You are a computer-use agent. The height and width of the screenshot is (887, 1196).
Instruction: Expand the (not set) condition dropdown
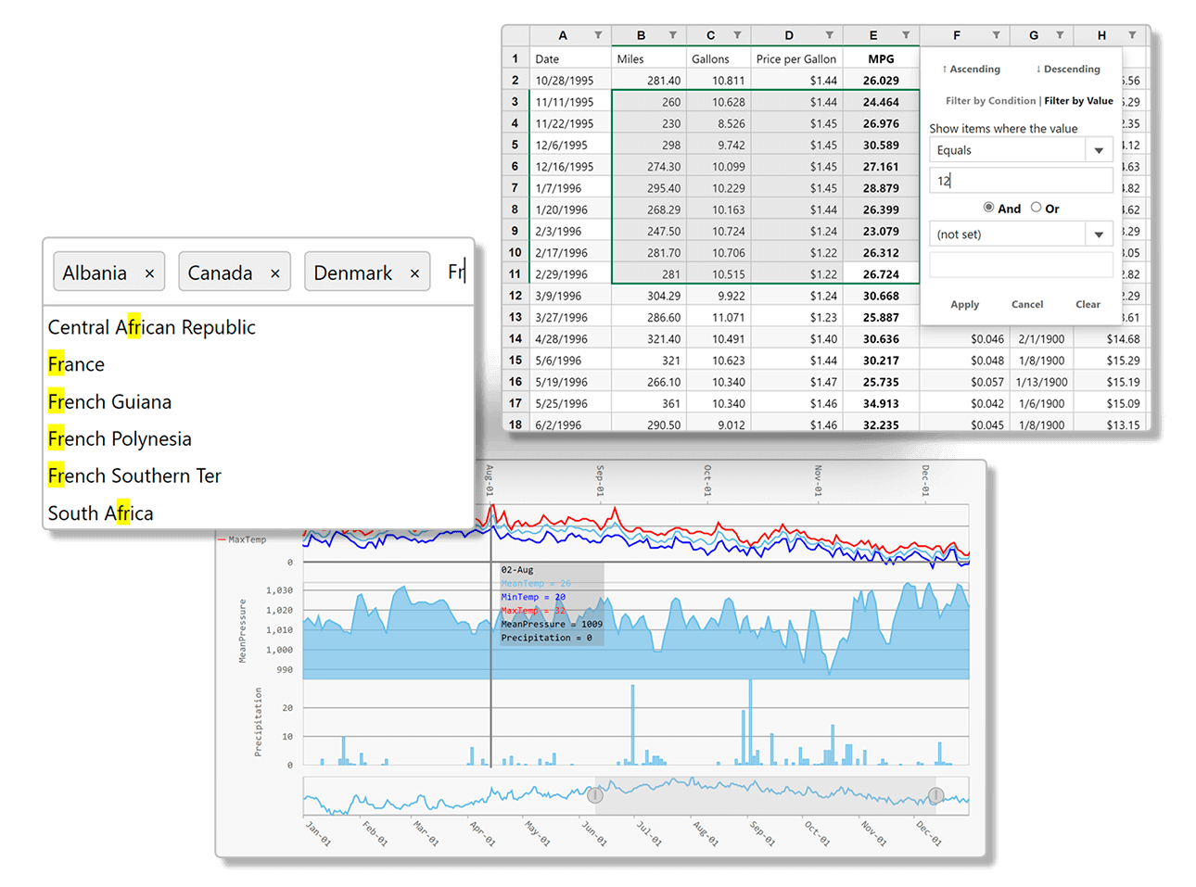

==

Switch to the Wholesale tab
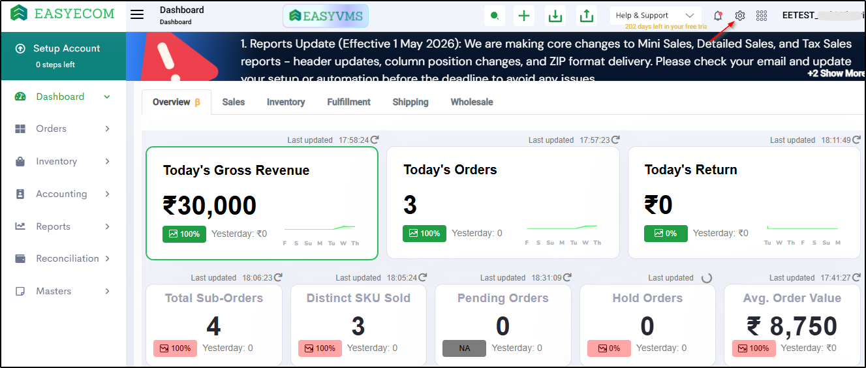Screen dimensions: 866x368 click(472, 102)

* * *

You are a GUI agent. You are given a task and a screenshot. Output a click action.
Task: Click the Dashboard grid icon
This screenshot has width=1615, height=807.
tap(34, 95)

PROBLEM STATEMENT - Please return the lines above that run from the line containing "You are a computer-use" to the line containing "Instruction: Expand the", inclusive, exactly and with no other lines.

EXERCISE OUTPUT -
You are a computer-use agent. The height and width of the screenshot is (887, 1196).
Instruction: Expand the (not set) condition dropdown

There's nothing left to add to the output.